Stored entries
--
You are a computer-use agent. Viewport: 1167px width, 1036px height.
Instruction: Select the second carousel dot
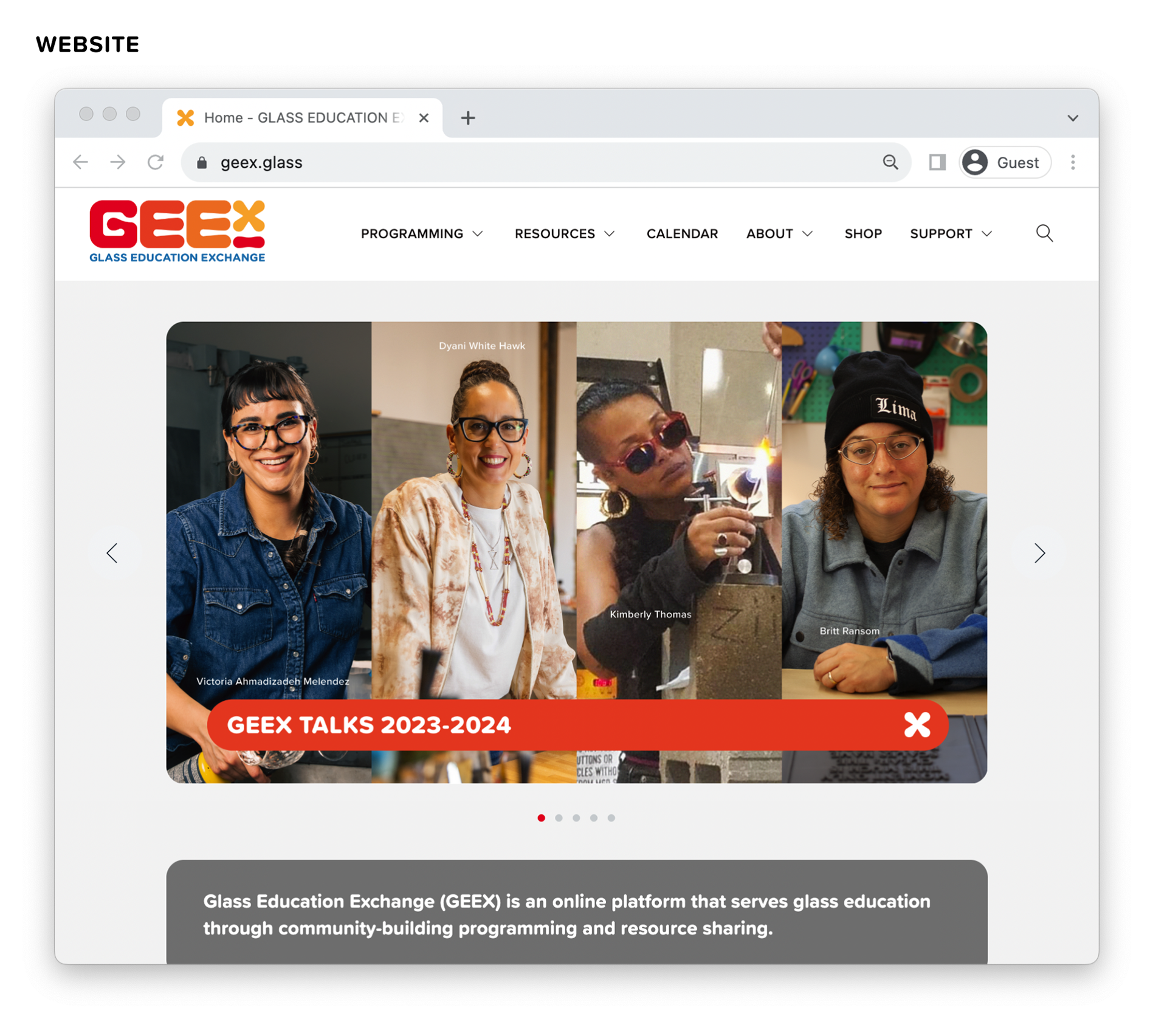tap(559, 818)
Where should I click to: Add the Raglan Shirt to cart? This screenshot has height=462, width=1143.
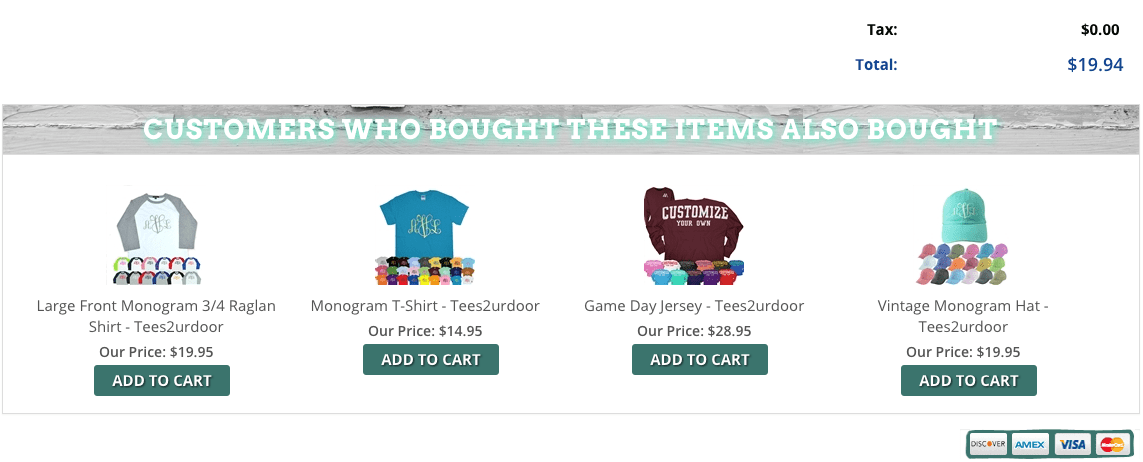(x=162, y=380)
--
**PROBLEM DETAILS:**
Return each record above as it stands. Pictures stay out.

**REPLY TO THE TASK:**
You are a computer-use agent. Viewport: 1167px width, 1036px height.
Instruction: Select the second carousel dot
tap(559, 818)
Where should I click to: Add the Raglan Shirt to cart? This screenshot has height=462, width=1143.
(x=162, y=380)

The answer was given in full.